Source data

[START]

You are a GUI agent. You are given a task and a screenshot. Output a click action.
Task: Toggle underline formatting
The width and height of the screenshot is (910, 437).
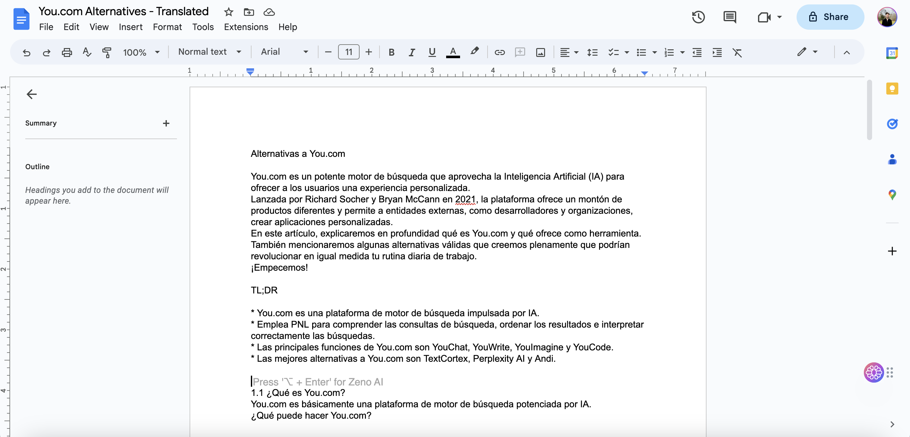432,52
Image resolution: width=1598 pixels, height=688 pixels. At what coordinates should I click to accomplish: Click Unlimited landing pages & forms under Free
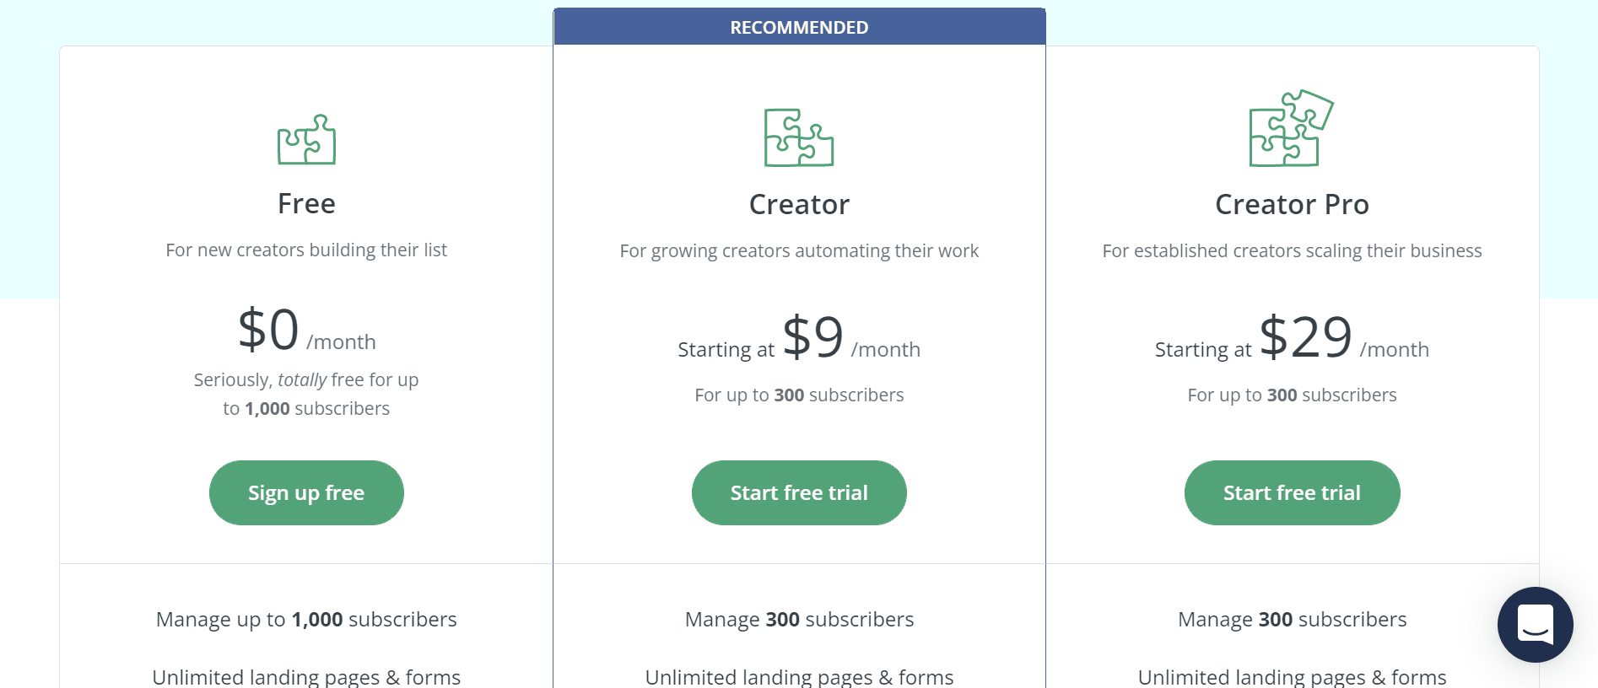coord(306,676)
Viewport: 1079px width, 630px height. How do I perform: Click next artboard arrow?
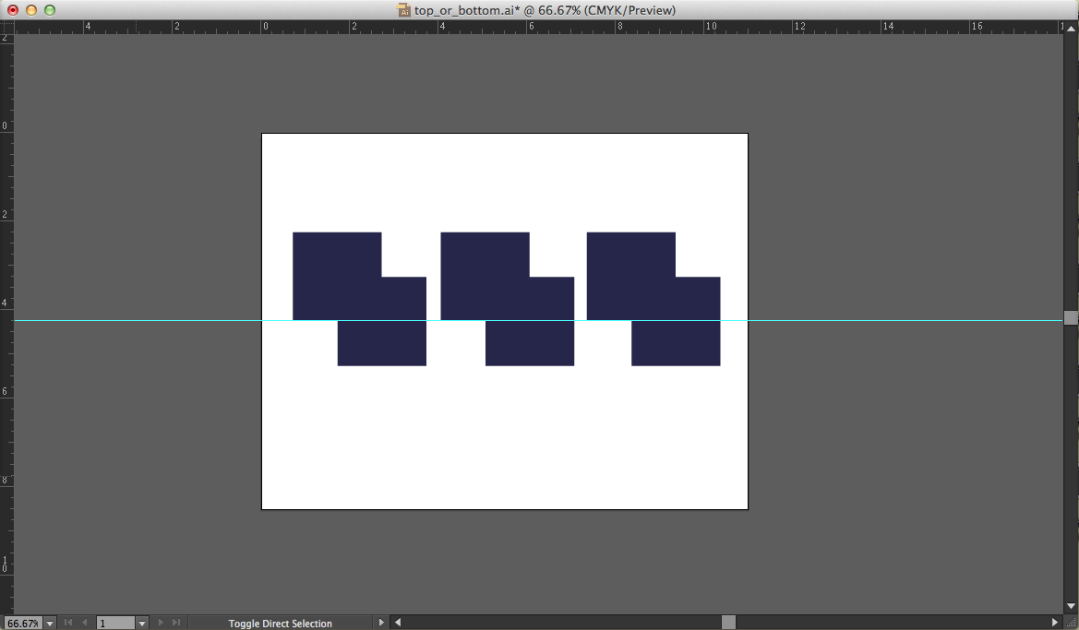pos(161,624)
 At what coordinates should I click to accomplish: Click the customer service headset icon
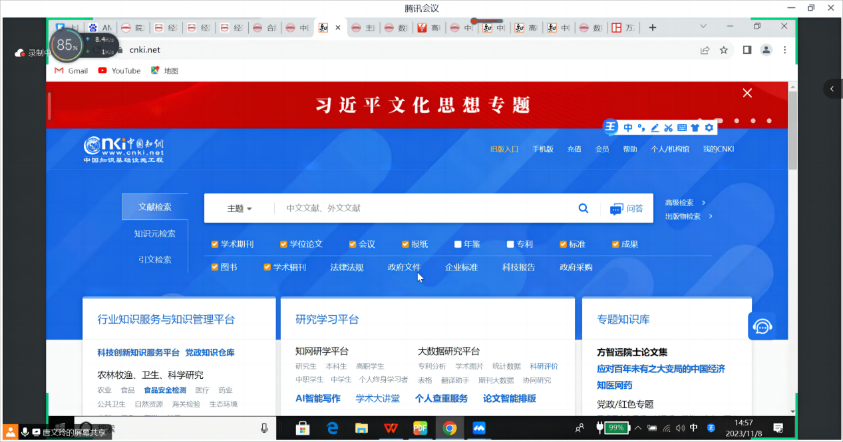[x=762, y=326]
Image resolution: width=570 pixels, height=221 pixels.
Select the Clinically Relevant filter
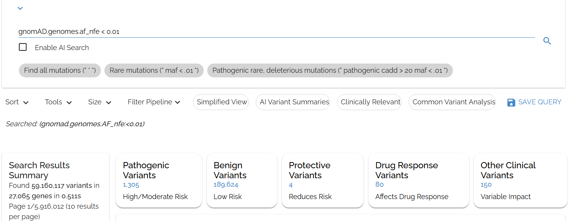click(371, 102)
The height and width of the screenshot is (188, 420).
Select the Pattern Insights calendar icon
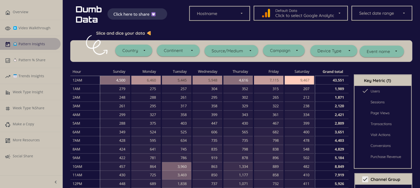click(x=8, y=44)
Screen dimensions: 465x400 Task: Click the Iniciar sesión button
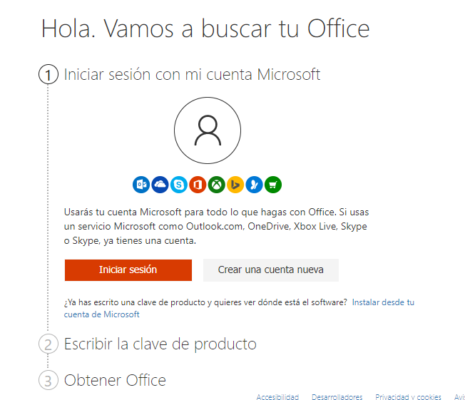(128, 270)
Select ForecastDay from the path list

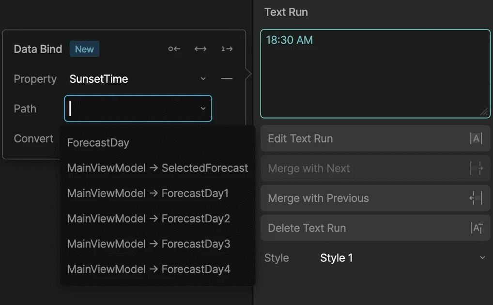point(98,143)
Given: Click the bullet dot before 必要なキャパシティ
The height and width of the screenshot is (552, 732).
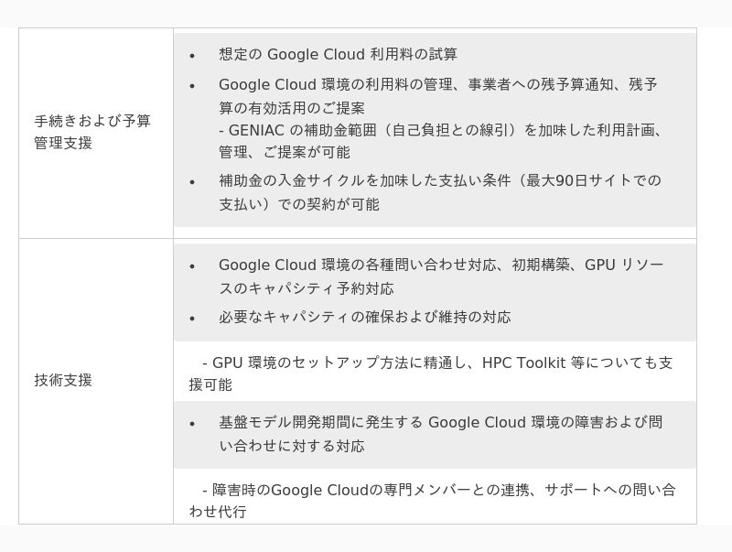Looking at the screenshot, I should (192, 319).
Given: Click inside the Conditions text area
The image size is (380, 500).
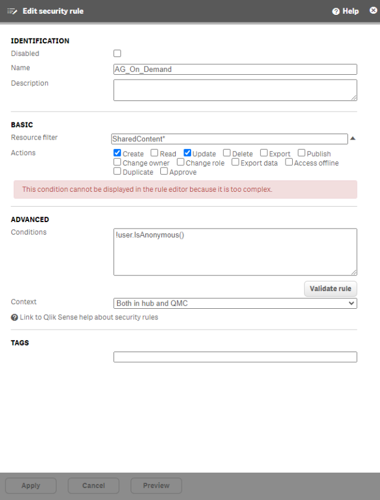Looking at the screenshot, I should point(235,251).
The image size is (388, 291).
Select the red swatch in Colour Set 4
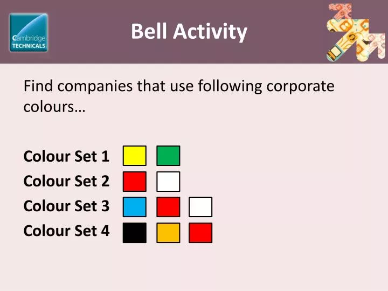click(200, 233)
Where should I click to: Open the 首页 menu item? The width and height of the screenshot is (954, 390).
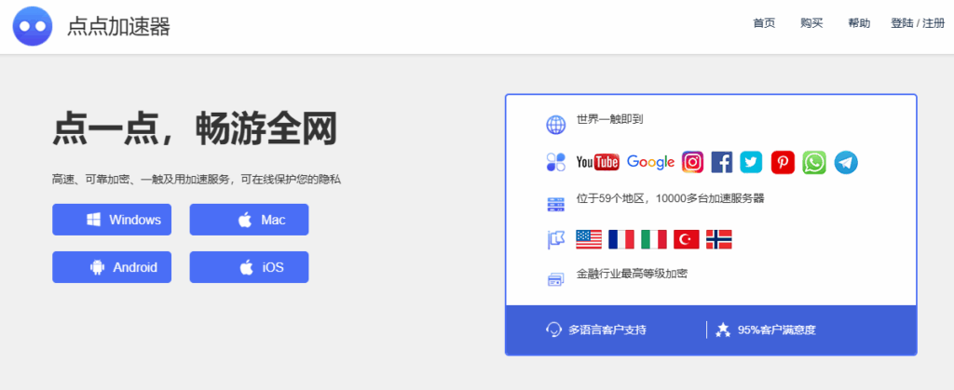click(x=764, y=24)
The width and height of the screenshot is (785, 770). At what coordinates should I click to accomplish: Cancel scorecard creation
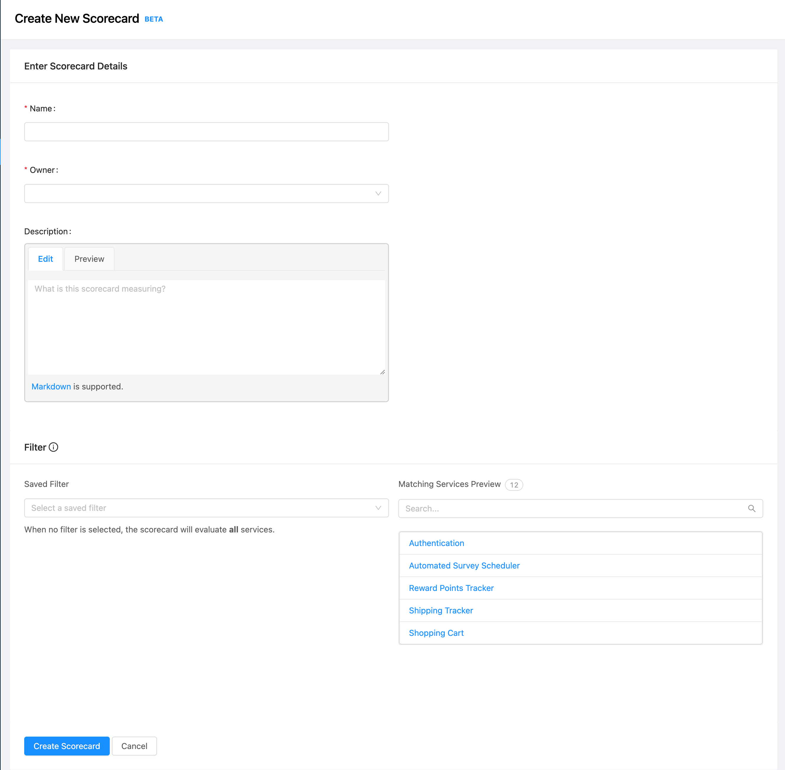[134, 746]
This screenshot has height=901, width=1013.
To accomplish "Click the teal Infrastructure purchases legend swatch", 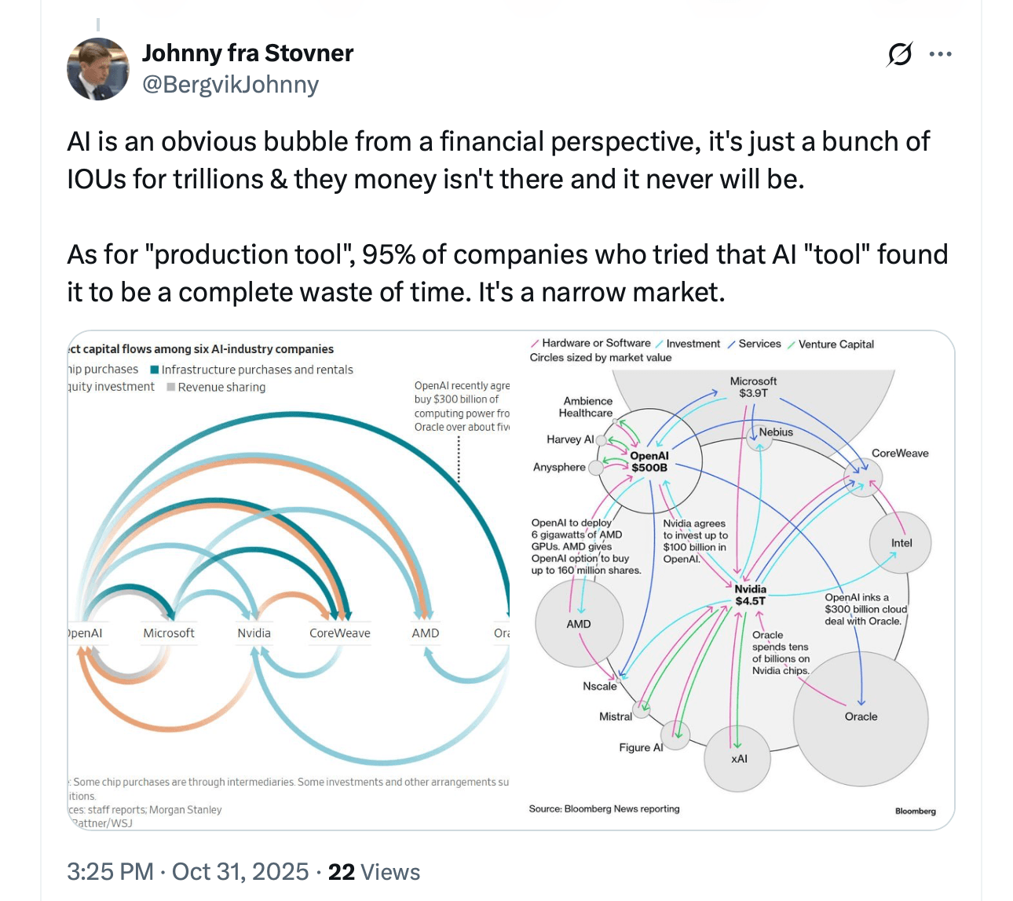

[END]

PROBLEM STATEMENT | Could you set down, line for line, the items from the line containing "Given: Click inside the Conditions text area" through the end of the items? Leave the pictures out of your answer.

SOLUTION |
Given: Click inside the Conditions text area
The image size is (380, 500).
Looking at the screenshot, I should point(235,251).
The image size is (388, 291).
Select the red swatch in Colour Set 4
click(200, 233)
Where should I click to: Open the 首页 menu item? The width and height of the screenshot is (954, 390).
click(x=764, y=24)
The width and height of the screenshot is (785, 770). At what coordinates should I click to accomplish: Cancel scorecard creation
[134, 746]
This screenshot has height=901, width=1013.
To accomplish "Click the teal Infrastructure purchases legend swatch", 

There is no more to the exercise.